Records to use:
● ● ● ●
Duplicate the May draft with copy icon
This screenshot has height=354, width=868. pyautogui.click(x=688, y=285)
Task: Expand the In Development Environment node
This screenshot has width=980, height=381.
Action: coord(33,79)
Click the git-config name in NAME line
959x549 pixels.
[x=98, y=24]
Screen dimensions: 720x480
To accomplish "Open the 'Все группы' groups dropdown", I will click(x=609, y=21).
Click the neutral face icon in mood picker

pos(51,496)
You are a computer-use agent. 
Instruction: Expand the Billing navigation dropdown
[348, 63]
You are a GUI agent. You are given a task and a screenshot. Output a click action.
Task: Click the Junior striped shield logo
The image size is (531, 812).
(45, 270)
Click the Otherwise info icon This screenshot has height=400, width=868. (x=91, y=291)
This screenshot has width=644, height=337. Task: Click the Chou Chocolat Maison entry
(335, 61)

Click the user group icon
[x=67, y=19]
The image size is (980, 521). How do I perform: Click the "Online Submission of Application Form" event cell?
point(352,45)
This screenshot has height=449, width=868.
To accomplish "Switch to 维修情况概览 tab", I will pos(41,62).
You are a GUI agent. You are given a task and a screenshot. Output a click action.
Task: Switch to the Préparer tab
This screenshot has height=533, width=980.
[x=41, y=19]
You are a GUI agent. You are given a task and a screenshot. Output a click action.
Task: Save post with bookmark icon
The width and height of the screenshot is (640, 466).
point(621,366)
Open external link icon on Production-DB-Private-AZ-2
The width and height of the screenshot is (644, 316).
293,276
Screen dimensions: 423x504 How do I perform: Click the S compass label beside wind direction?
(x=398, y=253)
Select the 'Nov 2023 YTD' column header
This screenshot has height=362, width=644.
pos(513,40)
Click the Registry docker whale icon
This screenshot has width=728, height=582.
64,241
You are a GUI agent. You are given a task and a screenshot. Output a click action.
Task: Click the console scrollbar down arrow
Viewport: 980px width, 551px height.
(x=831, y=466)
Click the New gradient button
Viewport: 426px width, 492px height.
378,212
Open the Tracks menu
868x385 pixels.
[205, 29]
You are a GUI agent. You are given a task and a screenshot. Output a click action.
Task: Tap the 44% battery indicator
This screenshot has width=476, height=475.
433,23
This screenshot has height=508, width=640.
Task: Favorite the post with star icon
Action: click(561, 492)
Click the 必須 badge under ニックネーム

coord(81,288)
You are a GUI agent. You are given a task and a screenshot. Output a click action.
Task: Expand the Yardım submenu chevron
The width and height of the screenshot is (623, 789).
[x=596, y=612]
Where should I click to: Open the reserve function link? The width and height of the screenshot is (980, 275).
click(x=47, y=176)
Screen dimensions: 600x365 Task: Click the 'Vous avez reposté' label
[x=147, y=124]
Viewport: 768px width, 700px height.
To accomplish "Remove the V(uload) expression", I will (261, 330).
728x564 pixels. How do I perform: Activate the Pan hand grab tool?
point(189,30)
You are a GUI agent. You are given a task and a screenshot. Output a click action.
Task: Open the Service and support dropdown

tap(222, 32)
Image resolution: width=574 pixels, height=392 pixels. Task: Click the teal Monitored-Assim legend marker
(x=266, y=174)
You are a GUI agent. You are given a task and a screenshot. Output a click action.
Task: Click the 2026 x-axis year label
● ● ● ●
What you need to do: Reproduce verbatim the range of lines that opens the records and closes with the line containing "Click the Registry docker whale icon". Omit everything after it.

Response:
Duplicate the May draft with copy icon
This screenshot has height=354, width=868. pyautogui.click(x=688, y=285)
Task: Expand the In Development Environment node
This screenshot has width=980, height=381.
Action: coord(33,79)
Click the git-config name in NAME line
959x549 pixels.
[x=98, y=24]
Screen dimensions: 720x480
To accomplish "Open the 'Все группы' groups dropdown", I will click(x=609, y=21).
Click the neutral face icon in mood picker

pos(51,496)
You are a computer-use agent. 
Instruction: Expand the Billing navigation dropdown
[348, 63]
You are a GUI agent. You are given a task and a screenshot. Output a click action.
Task: Click the Junior striped shield logo
The image size is (531, 812).
(45, 270)
Click the Otherwise info icon This screenshot has height=400, width=868. (x=91, y=291)
This screenshot has width=644, height=337. Task: Click the Chou Chocolat Maison entry
(335, 61)

Click the user group icon
[x=67, y=19]
The image size is (980, 521). How do I perform: Click the "Online Submission of Application Form" event cell?
point(352,45)
This screenshot has height=449, width=868.
To accomplish "Switch to 维修情况概览 tab", I will pos(41,62).
You are a GUI agent. You are given a task and a screenshot. Output a click action.
Task: Switch to the Préparer tab
This screenshot has height=533, width=980.
[x=41, y=19]
You are a GUI agent. You are given a task and a screenshot. Output a click action.
Task: Save post with bookmark icon
The width and height of the screenshot is (640, 466).
point(621,366)
Open external link icon on Production-DB-Private-AZ-2
The width and height of the screenshot is (644, 316).
293,276
Screen dimensions: 423x504 How do I perform: Click the S compass label beside wind direction?
(x=398, y=253)
Select the 'Nov 2023 YTD' column header
This screenshot has height=362, width=644.
pos(513,40)
Click the Registry docker whale icon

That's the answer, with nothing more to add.